You can enable logging for an edge gateway. In addition to enabling logging for the features for which you want to collect log data, to complete the configuration, you must have a Syslog server to receive the collected log data. When you configure a Syslog server on the Edge Settings screen, you are able to access the logged data from that Syslog server.

Prerequisites

  • Verify that you are an organization administrator or you are assigned a role that includes an equivalent set of rights.
  • Verify that your role includes the Configure System Logging right.

Procedure

  1. Open Edge Gateway Services.
    1. In the top navigation bar, click Networking and click Edge Gateways.
    2. Select the edge gateway that you want to edit and click Services.
  2. On the Edge Settings tab, click the Edit Syslog server button.

    You can customize the Syslog server for the networking-related logs of your edge gateway for those services that have logging enabled.

    If the VMware Cloud Director system administrator has already configured a Syslog server for the VMware Cloud Director environment, the system uses that Syslog server by default and its IP address is displayed on the Edge Settings screen.

  3. Enable logging per feature.
    • On the NAT tab, click the DNAT Rule button, and turn on the Enable logging toggle.

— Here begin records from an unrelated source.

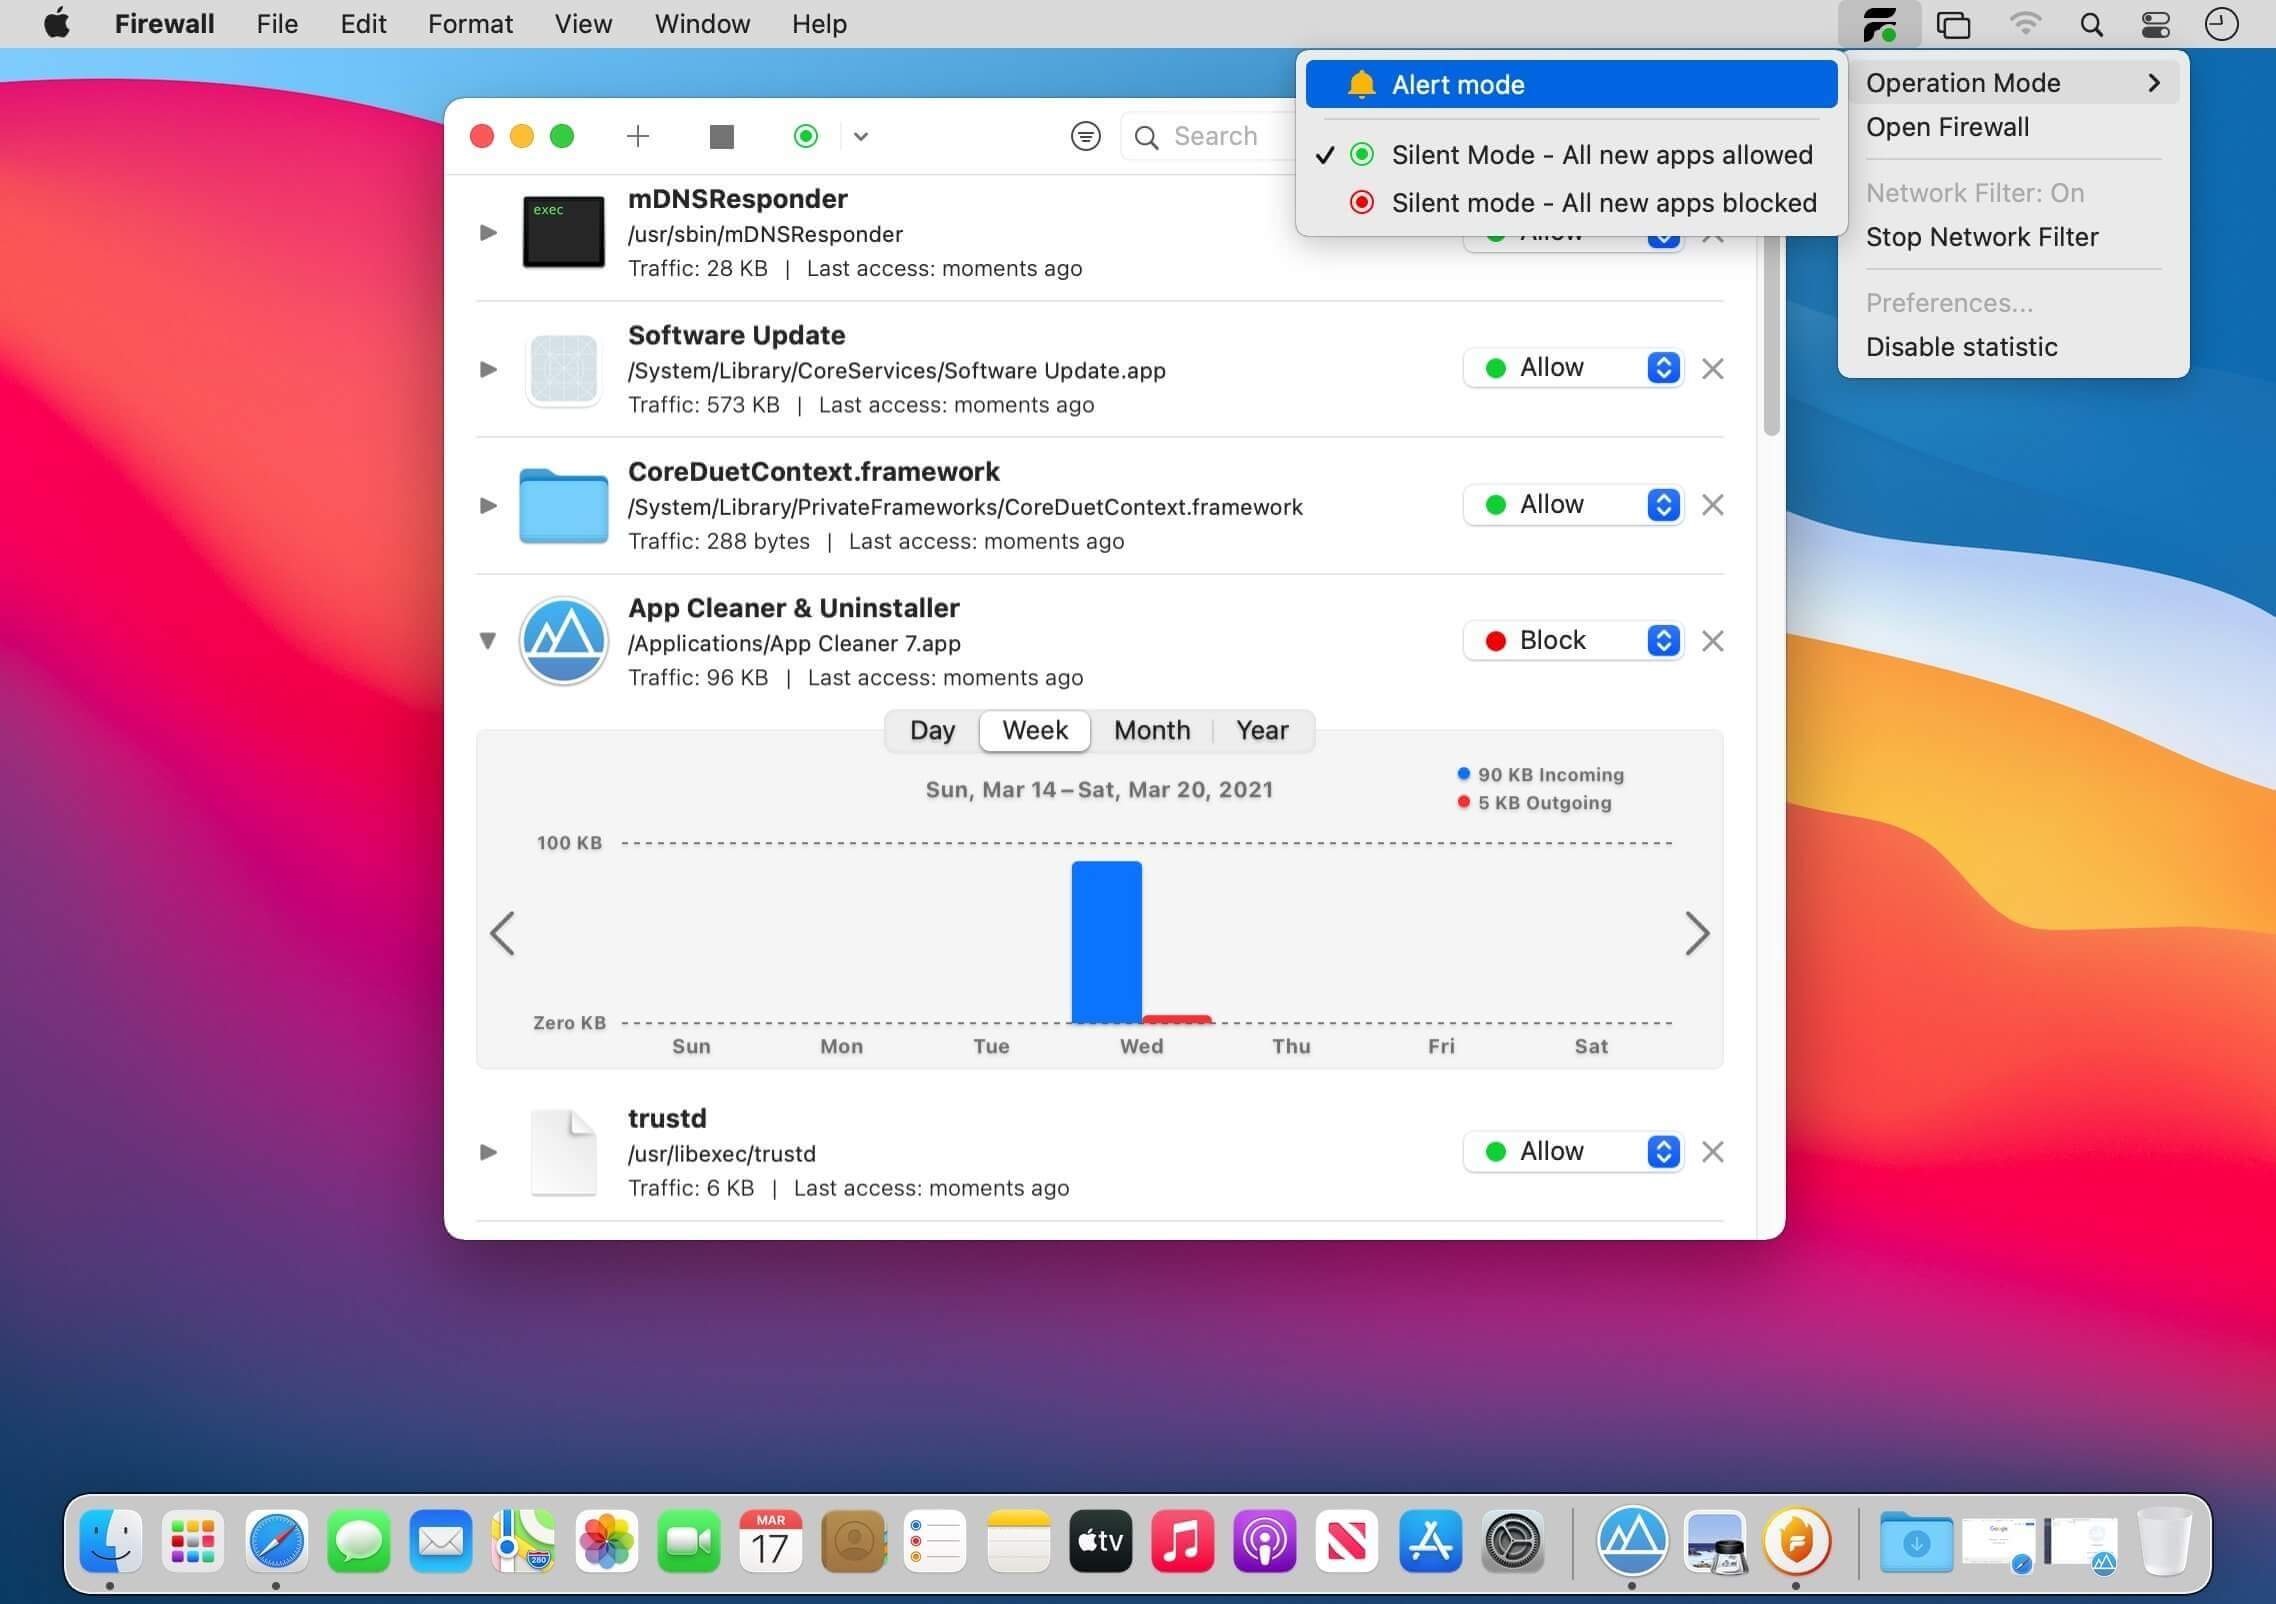Viewport: 2276px width, 1604px height.
Task: Switch the chart to the Month tab
Action: (1152, 731)
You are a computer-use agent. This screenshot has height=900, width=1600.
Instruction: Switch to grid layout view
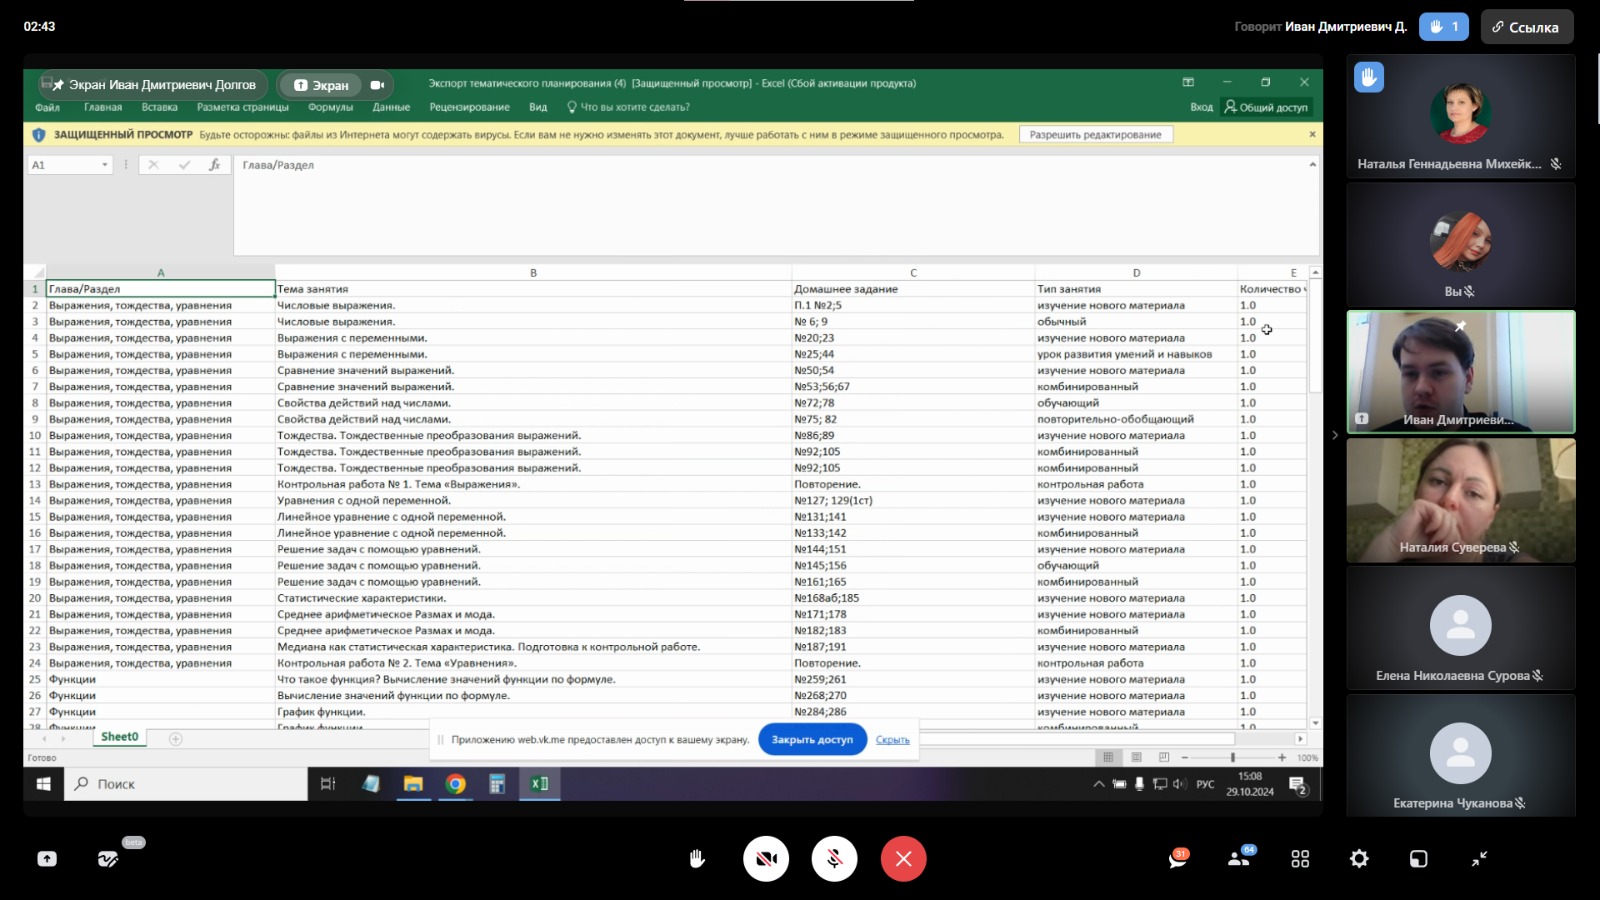[x=1300, y=859]
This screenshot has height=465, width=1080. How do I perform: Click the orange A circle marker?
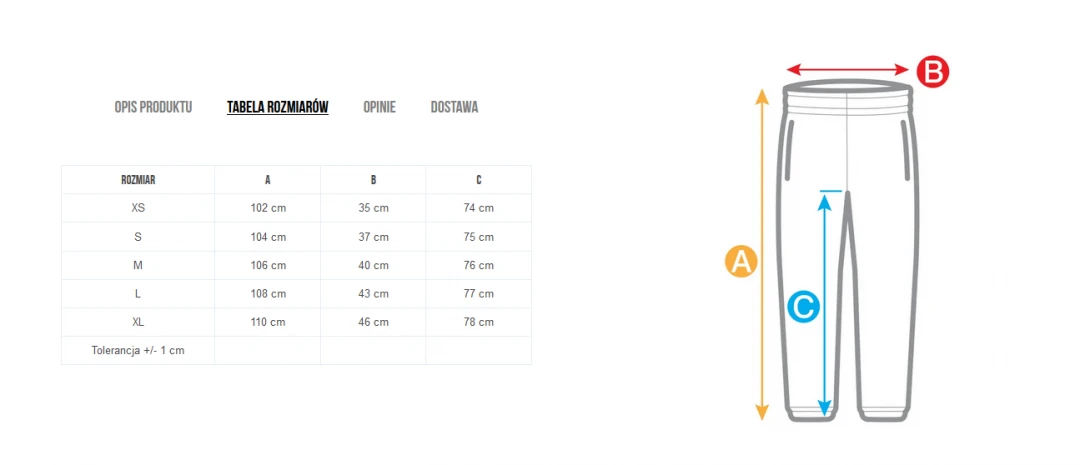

      Logs the address translation.

    • On the NAT tab, click the SNAT Rule button, and turn on the Enable logging toggle.

      Logs the address translation.

    • On the Routing tab, click Routing Configuration, and under Dynamic Routing Configuration, turn on the Enable logging toggle.

      Logs the dynamic routing activities. From the Log Level drop-down menu, you can select the lower bound of the message status level to log.

    • On the Load Balancer tab, click Global Configuration, and turn on the Enable logging toggle.

      Logs the traffic flow for the load balancer. From the Log Level drop-down menu, you can select the lower bound of the message status level to log.

    • On the VPN tab, navigate to IPSec VPN > Logging Settings, and turn on the Enable logging toggle.

      Logs the traffic flow between the local subnet and peer subnet. From the Log Level drop-down menu, you can select the lower bound of the message status level to log.

    • On the SSL VPN-Plus tab, click General Settings, and turn on the Enable logging toggle.

      Maintains a log of the traffic passing through the SSL VPN gateway.

    • On the SSL VPN-Plus tab, click Server Settings, and turn on the Enable logging toggle.

      Logs the activities that occur on the SSL VPN server, for Syslog. From the Log Level drop-down menu, you can select the lower bound of the message status level to log.